— begin DATA FOR THIS TASK —

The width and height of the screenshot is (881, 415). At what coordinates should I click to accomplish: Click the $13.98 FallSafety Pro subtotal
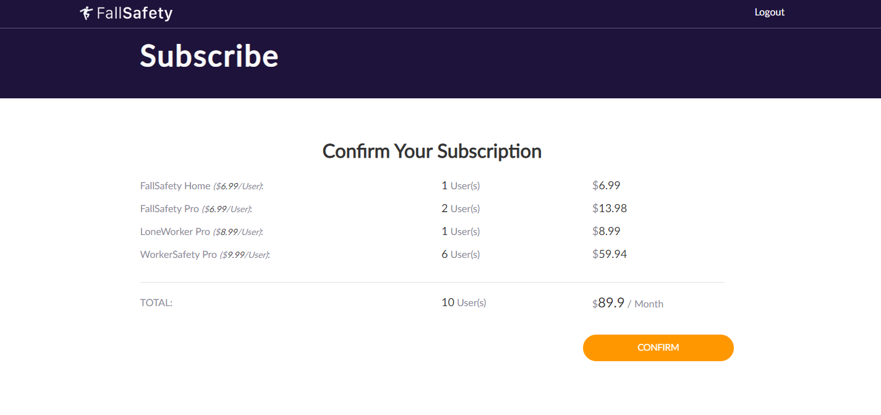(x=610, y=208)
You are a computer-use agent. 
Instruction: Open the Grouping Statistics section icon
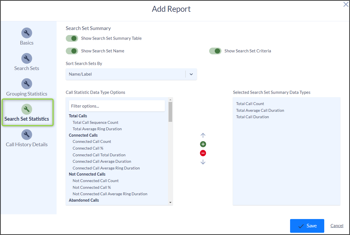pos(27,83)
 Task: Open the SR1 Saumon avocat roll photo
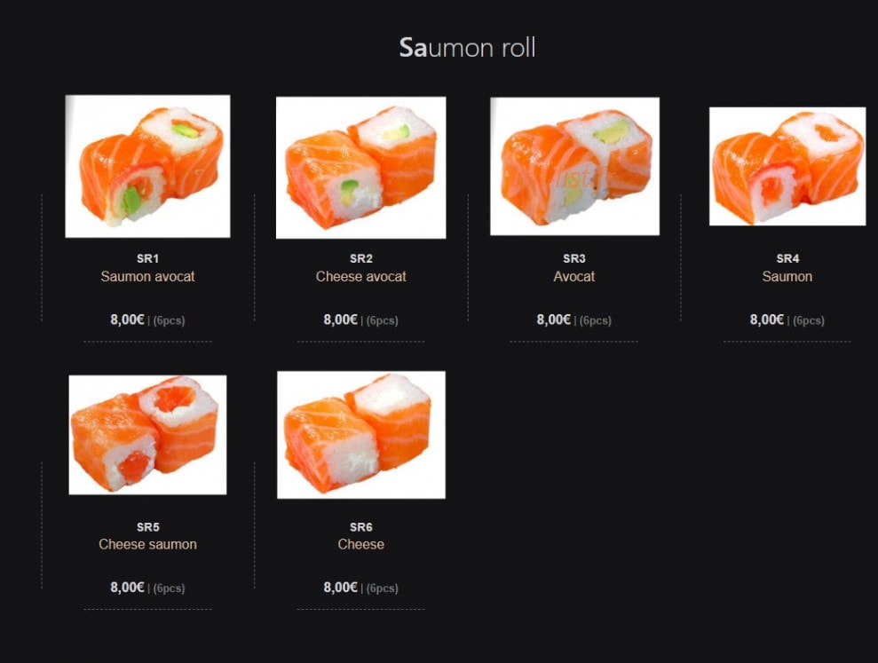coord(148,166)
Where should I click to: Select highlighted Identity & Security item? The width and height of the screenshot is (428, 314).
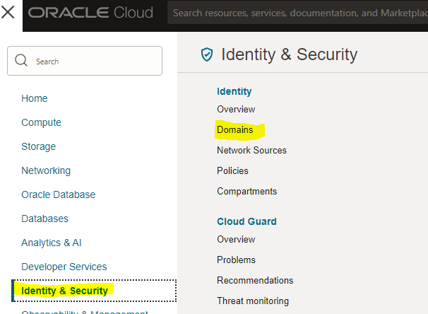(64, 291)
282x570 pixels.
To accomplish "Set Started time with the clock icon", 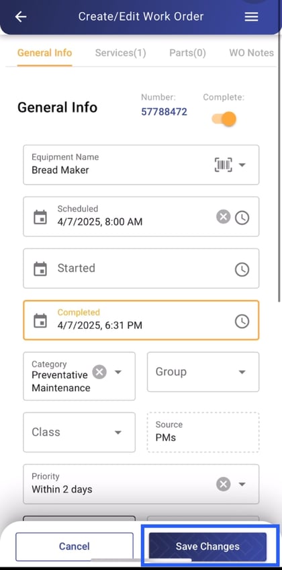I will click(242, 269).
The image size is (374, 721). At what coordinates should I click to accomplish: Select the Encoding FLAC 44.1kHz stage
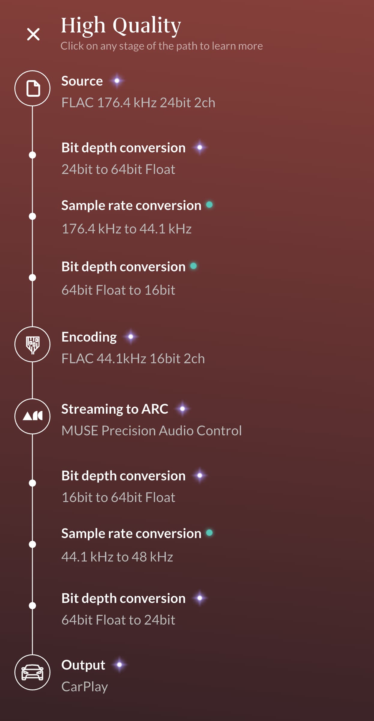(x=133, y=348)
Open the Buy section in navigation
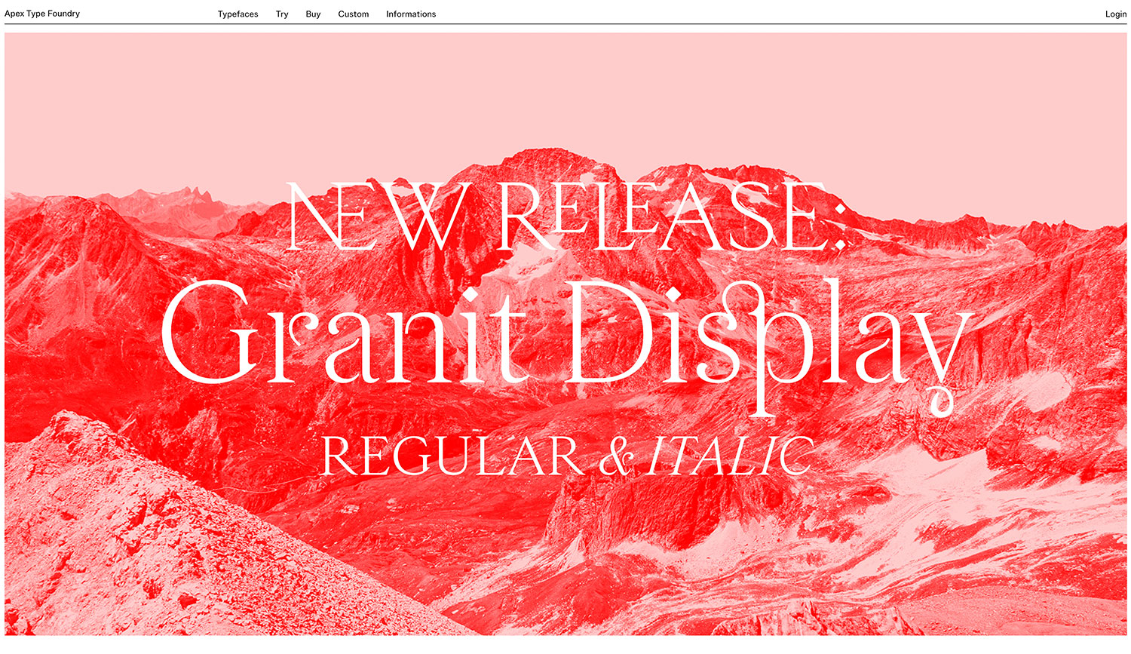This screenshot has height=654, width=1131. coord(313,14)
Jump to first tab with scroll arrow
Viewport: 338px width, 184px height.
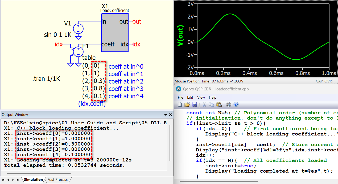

— end DATA FOR THIS TASK —

EXERCISE OBJECTIVE | Can you rewrite the records from the line containing "The image size" through the end of the records, substituting "scroll button" for "scroll arrow" and keeping everything else the same? Leave the pictures out.

FULL RESPONSE |
The image size is (374, 721). At what coordinates should I click to accomplish: Select the Encoding FLAC 44.1kHz stage
(x=133, y=348)
Open the Buy section in navigation
This screenshot has height=654, width=1131. coord(313,14)
Jump to first tab with scroll button
Viewport: 338px width, 184px height.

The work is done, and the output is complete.